### WORK INSTRUCTIONS
Give back every item below word for word, leaving nothing out and changing nothing.

— start of STORED DATA —

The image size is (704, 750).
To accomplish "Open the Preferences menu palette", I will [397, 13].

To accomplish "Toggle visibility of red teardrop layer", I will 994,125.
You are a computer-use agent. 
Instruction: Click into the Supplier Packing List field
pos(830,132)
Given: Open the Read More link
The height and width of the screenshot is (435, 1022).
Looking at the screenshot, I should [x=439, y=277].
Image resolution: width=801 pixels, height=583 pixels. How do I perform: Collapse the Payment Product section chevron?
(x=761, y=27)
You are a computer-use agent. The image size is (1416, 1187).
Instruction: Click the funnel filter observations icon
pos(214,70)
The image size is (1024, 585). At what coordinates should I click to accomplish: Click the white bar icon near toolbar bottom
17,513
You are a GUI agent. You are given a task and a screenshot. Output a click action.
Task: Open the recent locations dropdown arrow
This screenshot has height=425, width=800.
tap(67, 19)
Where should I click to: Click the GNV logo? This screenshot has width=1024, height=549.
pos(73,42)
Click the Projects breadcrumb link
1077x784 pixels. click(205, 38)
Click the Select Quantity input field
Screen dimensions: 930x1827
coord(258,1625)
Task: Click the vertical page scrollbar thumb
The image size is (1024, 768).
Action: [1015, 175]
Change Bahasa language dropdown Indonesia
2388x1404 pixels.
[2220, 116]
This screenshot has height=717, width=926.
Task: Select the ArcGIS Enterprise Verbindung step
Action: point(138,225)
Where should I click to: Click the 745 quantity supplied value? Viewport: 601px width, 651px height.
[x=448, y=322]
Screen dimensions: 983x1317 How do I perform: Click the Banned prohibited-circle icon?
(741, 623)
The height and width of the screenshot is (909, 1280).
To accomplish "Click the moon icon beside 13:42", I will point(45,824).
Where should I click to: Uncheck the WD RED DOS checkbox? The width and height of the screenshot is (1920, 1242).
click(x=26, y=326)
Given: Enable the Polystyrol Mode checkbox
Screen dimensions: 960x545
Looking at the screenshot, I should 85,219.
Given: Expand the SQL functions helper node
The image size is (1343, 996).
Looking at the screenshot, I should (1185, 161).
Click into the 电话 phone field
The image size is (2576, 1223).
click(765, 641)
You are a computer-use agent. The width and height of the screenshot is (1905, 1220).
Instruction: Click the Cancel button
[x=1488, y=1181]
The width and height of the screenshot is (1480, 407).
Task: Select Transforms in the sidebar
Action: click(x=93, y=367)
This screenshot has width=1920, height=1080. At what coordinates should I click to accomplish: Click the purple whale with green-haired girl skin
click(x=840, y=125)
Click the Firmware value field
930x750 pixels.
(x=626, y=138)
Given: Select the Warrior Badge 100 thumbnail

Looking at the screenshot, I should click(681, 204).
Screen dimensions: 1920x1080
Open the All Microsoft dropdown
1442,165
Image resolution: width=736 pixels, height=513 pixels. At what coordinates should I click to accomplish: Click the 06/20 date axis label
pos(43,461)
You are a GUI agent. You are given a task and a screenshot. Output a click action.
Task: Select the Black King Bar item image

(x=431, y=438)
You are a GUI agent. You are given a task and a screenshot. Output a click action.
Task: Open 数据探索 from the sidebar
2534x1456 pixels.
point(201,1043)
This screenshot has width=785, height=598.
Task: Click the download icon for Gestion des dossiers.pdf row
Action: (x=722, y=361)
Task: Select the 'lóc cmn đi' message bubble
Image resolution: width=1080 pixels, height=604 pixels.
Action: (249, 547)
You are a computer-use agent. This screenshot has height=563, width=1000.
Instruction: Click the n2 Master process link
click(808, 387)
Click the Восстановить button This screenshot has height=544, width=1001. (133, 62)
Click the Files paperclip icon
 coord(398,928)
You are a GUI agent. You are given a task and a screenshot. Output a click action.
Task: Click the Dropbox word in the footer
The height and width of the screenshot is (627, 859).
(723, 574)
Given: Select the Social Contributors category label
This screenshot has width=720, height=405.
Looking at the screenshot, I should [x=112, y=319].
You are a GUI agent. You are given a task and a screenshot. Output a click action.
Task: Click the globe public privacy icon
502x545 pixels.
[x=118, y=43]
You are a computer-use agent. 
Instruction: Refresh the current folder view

— end of STORED DATA —

### RESULT FOR THIS TASK
The image size is (704, 750).
To accomplish "Open the Preferences menu palette", I will [397, 13].

To accomplish "Toggle visibility of red teardrop layer", I will 994,125.
You are a computer-use agent. 
Instruction: Click into the Supplier Packing List field
pos(830,132)
Given: Open the Read More link
The height and width of the screenshot is (435, 1022).
Looking at the screenshot, I should [x=439, y=277].
Image resolution: width=801 pixels, height=583 pixels. How do I perform: Collapse the Payment Product section chevron?
(x=761, y=27)
You are a computer-use agent. The image size is (1416, 1187).
Instruction: Click the funnel filter observations icon
pos(214,70)
The image size is (1024, 585). At what coordinates should I click to accomplish: Click the white bar icon near toolbar bottom
17,513
You are a GUI agent. You are given a task and a screenshot. Output a click action.
Task: Open the recent locations dropdown arrow
This screenshot has height=425, width=800.
tap(67, 19)
Where should I click to: Click the GNV logo? This screenshot has width=1024, height=549.
pos(73,42)
Click the Projects breadcrumb link
1077x784 pixels. click(205, 38)
Click the Select Quantity input field
Screen dimensions: 930x1827
coord(258,1625)
Task: Click the vertical page scrollbar thumb
The image size is (1024, 768).
Action: [1015, 175]
Change Bahasa language dropdown Indonesia
2388x1404 pixels.
[2220, 116]
This screenshot has height=717, width=926.
Task: Select the ArcGIS Enterprise Verbindung step
Action: point(138,225)
Where should I click to: Click the 745 quantity supplied value? Viewport: 601px width, 651px height.
[x=448, y=322]
Screen dimensions: 983x1317 How do I perform: Click the Banned prohibited-circle icon?
(741, 623)
The height and width of the screenshot is (909, 1280).
To accomplish "Click the moon icon beside 13:42", I will point(45,824).
Where should I click to: Uncheck the WD RED DOS checkbox? The width and height of the screenshot is (1920, 1242).
click(x=26, y=326)
Given: Enable the Polystyrol Mode checkbox
Screen dimensions: 960x545
Looking at the screenshot, I should 85,219.
Given: Expand the SQL functions helper node
The image size is (1343, 996).
Looking at the screenshot, I should (1185, 161).
Click into the 电话 phone field
The image size is (2576, 1223).
click(765, 641)
You are a computer-use agent. The width and height of the screenshot is (1905, 1220).
Instruction: Click the Cancel button
[x=1488, y=1181]
The width and height of the screenshot is (1480, 407).
Task: Select Transforms in the sidebar
Action: click(x=93, y=367)
This screenshot has width=1920, height=1080. At what coordinates should I click to accomplish: Click the purple whale with green-haired girl skin
click(x=840, y=125)
Click the Firmware value field
930x750 pixels.
(x=626, y=138)
Given: Select the Warrior Badge 100 thumbnail

Looking at the screenshot, I should click(681, 204).
Screen dimensions: 1920x1080
Open the All Microsoft dropdown
1442,165
Image resolution: width=736 pixels, height=513 pixels. At what coordinates should I click to accomplish: Click the 06/20 date axis label
pos(43,461)
You are a GUI agent. You are given a task and a screenshot. Output a click action.
Task: Select the Black King Bar item image

(x=431, y=438)
You are a GUI agent. You are given a task and a screenshot. Output a click action.
Task: Open 数据探索 from the sidebar
2534x1456 pixels.
point(201,1043)
This screenshot has width=785, height=598.
Task: Click the download icon for Gestion des dossiers.pdf row
Action: (x=722, y=361)
Task: Select the 'lóc cmn đi' message bubble
Image resolution: width=1080 pixels, height=604 pixels.
Action: (249, 547)
You are a computer-use agent. This screenshot has height=563, width=1000.
Instruction: Click the n2 Master process link
click(808, 387)
Click the Восстановить button This screenshot has height=544, width=1001. (133, 62)
Click the Files paperclip icon
 coord(398,928)
You are a GUI agent. You are given a task and a screenshot. Output a click action.
Task: Click the Dropbox word in the footer
The height and width of the screenshot is (627, 859).
(723, 574)
Given: Select the Social Contributors category label
This screenshot has width=720, height=405.
Looking at the screenshot, I should [x=112, y=319].
You are a GUI agent. You are given a task and a screenshot. Output a click action.
Task: Click the globe public privacy icon
502x545 pixels.
[x=118, y=43]
You are a computer-use agent. 
Instruction: Refresh the current folder view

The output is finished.